───── Data to process ─────

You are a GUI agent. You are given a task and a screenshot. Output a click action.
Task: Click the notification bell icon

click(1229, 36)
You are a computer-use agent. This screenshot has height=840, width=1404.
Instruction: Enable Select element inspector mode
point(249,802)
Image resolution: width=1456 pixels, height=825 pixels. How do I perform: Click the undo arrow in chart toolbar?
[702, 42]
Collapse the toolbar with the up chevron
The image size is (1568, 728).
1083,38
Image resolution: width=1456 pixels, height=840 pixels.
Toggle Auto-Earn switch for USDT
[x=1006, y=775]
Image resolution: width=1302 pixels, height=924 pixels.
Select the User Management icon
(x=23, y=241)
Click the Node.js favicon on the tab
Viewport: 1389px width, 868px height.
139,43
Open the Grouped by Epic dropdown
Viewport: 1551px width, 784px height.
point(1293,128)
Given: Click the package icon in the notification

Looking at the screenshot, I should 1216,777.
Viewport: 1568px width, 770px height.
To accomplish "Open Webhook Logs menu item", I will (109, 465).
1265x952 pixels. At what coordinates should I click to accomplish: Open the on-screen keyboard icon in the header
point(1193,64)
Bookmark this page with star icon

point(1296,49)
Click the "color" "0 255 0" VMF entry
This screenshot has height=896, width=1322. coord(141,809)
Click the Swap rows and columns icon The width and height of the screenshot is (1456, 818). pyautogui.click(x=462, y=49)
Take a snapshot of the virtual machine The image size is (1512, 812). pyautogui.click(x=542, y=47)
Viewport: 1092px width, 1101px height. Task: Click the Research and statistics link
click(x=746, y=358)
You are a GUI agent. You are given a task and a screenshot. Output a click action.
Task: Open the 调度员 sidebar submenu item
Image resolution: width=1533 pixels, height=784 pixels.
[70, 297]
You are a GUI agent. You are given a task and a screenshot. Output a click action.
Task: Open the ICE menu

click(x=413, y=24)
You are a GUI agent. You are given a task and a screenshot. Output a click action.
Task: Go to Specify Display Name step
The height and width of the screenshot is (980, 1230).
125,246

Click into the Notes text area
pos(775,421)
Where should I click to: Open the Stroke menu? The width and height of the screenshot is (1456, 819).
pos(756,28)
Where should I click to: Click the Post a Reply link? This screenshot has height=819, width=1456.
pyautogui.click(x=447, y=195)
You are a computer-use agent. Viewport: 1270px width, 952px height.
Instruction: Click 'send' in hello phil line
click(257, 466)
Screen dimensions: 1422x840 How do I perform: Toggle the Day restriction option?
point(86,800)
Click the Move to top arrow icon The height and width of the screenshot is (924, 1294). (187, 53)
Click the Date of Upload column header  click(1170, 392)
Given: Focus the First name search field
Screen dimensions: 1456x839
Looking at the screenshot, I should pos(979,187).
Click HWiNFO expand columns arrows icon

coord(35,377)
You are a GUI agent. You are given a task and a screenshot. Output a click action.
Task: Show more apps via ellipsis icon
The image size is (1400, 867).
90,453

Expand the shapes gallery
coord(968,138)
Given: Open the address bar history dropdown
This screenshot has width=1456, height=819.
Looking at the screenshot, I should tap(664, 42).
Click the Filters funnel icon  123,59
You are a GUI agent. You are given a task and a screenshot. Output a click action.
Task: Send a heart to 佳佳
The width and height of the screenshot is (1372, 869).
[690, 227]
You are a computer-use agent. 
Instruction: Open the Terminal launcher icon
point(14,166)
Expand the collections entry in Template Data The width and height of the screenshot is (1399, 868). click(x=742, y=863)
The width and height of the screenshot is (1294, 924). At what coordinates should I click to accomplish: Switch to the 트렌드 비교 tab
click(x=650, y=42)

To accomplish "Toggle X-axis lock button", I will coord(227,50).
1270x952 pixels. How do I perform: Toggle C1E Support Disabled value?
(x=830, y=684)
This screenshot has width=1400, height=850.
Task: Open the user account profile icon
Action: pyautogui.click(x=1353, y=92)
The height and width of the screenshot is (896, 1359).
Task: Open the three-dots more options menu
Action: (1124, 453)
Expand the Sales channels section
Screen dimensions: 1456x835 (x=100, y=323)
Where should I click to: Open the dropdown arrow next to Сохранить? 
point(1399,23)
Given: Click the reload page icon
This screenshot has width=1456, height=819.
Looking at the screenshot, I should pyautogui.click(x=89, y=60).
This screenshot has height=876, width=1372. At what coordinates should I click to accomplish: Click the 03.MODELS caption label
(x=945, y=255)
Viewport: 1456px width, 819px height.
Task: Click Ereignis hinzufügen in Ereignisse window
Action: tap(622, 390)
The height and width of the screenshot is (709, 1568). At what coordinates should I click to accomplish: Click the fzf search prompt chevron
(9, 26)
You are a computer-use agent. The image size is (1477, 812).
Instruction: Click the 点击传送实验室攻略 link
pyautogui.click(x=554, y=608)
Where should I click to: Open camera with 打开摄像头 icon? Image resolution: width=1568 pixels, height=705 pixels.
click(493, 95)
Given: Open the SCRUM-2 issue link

─────

### Your task
Lines of the listing above that contain the word "item" should all be returned.

### Expected answer
To accomplish "Open Webhook Logs menu item", I will (109, 465).
Task: Open the 调度员 sidebar submenu item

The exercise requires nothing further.